▽

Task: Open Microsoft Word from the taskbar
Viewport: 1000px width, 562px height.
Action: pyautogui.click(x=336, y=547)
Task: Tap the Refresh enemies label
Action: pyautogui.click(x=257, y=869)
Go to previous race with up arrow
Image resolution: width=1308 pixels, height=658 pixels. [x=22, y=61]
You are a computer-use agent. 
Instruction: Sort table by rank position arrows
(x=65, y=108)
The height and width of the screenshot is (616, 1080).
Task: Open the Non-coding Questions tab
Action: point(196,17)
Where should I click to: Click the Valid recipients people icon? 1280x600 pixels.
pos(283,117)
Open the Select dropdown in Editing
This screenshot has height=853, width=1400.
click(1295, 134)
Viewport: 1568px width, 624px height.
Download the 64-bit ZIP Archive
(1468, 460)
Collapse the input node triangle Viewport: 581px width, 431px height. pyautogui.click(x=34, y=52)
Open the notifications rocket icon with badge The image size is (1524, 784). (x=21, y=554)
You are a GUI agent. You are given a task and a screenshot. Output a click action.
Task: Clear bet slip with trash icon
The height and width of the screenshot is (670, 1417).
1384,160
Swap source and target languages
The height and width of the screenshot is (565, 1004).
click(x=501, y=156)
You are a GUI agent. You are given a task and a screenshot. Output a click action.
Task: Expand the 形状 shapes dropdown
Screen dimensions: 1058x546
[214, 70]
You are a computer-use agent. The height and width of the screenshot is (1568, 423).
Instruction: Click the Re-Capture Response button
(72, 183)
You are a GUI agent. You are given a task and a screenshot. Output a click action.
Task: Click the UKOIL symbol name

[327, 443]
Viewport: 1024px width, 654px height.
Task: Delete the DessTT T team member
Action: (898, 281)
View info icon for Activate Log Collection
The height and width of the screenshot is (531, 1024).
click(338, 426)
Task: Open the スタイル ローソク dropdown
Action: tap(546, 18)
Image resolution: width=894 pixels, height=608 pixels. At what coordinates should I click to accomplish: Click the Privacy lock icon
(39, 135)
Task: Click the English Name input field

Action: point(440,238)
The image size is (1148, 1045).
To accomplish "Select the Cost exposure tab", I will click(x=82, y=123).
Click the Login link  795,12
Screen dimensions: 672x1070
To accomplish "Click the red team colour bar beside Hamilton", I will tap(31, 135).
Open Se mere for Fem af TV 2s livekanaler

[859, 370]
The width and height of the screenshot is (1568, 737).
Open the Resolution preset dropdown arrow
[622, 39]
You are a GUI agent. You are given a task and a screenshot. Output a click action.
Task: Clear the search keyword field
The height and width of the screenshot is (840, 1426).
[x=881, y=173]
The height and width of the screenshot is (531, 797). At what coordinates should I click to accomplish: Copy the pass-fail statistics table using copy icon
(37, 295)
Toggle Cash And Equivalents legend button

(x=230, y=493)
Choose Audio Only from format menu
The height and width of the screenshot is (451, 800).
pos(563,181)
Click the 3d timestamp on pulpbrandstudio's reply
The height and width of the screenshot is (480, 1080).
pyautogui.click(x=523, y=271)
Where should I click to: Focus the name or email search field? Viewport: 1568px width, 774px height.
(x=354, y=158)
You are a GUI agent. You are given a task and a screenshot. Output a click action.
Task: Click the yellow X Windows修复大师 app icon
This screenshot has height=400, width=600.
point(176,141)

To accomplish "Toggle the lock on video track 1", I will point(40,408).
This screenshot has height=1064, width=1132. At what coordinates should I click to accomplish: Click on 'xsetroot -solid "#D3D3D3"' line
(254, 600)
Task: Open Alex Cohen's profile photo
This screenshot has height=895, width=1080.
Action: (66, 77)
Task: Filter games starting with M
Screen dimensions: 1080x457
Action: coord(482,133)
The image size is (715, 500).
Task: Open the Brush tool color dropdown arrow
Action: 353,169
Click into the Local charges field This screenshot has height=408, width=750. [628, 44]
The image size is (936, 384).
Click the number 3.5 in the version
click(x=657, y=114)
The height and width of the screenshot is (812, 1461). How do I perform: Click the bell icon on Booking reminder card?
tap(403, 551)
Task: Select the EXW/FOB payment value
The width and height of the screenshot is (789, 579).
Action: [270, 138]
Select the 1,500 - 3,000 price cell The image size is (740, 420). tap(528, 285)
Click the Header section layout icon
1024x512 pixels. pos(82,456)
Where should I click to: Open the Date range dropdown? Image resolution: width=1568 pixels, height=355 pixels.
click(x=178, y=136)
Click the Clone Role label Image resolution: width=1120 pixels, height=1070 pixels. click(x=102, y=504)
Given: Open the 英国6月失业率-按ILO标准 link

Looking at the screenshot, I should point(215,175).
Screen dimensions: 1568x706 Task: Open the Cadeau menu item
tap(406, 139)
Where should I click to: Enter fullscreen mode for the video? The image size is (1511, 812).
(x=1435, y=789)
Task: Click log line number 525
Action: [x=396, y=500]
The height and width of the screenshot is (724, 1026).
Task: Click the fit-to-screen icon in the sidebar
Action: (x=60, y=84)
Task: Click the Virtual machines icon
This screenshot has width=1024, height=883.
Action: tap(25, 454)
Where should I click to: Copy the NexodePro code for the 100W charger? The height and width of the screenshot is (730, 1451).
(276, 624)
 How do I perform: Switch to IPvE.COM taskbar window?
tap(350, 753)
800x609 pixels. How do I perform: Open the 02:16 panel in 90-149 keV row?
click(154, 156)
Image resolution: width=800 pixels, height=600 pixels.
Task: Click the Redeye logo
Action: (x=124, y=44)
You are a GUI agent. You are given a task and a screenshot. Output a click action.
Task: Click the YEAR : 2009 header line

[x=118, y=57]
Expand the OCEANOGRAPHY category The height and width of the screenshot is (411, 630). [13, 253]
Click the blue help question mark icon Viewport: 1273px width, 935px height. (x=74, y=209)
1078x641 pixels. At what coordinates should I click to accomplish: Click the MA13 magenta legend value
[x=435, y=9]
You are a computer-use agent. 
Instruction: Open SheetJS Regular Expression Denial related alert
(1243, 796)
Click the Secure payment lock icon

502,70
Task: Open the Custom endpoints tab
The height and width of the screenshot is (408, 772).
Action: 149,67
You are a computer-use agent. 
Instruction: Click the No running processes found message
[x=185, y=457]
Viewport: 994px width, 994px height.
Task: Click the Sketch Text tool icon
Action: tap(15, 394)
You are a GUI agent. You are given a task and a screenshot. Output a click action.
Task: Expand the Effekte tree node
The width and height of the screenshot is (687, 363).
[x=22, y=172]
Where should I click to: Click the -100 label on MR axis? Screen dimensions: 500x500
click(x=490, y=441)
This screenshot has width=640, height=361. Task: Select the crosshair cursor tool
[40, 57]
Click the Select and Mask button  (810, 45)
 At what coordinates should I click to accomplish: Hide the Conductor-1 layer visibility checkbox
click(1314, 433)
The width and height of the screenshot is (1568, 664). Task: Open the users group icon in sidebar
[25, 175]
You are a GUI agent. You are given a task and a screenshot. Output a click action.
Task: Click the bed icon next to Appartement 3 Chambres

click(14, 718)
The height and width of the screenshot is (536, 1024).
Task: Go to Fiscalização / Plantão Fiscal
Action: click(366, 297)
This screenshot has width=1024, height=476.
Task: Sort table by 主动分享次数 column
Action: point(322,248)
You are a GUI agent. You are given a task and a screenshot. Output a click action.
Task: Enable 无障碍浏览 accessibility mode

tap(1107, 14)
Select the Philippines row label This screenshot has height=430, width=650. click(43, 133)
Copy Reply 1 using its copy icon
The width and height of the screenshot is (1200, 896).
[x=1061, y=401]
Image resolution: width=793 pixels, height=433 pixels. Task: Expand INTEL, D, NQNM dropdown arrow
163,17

△

(Aim of the task)
Keep both end lines and retype everything in the records above from the line containing "Task: Click the English Name input field" through the line containing "Task: Filter games starting with M", exactly, with nothing else.

(Answer for this exercise)
Task: Click the English Name input field

Action: point(440,238)
The image size is (1148, 1045).
To accomplish "Select the Cost exposure tab", I will click(x=82, y=123).
Click the Login link  795,12
Screen dimensions: 672x1070
To accomplish "Click the red team colour bar beside Hamilton", I will tap(31, 135).
Open Se mere for Fem af TV 2s livekanaler

[859, 370]
The width and height of the screenshot is (1568, 737).
Open the Resolution preset dropdown arrow
[622, 39]
You are a GUI agent. You are given a task and a screenshot. Output a click action.
Task: Clear the search keyword field
The height and width of the screenshot is (840, 1426).
[x=881, y=173]
The height and width of the screenshot is (531, 797). At what coordinates should I click to accomplish: Copy the pass-fail statistics table using copy icon
(37, 295)
Toggle Cash And Equivalents legend button

(x=230, y=493)
Choose Audio Only from format menu
The height and width of the screenshot is (451, 800).
pos(563,181)
Click the 3d timestamp on pulpbrandstudio's reply
The height and width of the screenshot is (480, 1080).
pyautogui.click(x=523, y=271)
Where should I click to: Focus the name or email search field? Viewport: 1568px width, 774px height.
(x=354, y=158)
You are a GUI agent. You are given a task and a screenshot. Output a click action.
Task: Click the yellow X Windows修复大师 app icon
This screenshot has height=400, width=600.
point(176,141)

To accomplish "Toggle the lock on video track 1", I will point(40,408).
This screenshot has height=1064, width=1132. At what coordinates should I click to accomplish: Click on 'xsetroot -solid "#D3D3D3"' line
(254, 600)
Task: Open Alex Cohen's profile photo
This screenshot has height=895, width=1080.
Action: (66, 77)
Task: Filter games starting with M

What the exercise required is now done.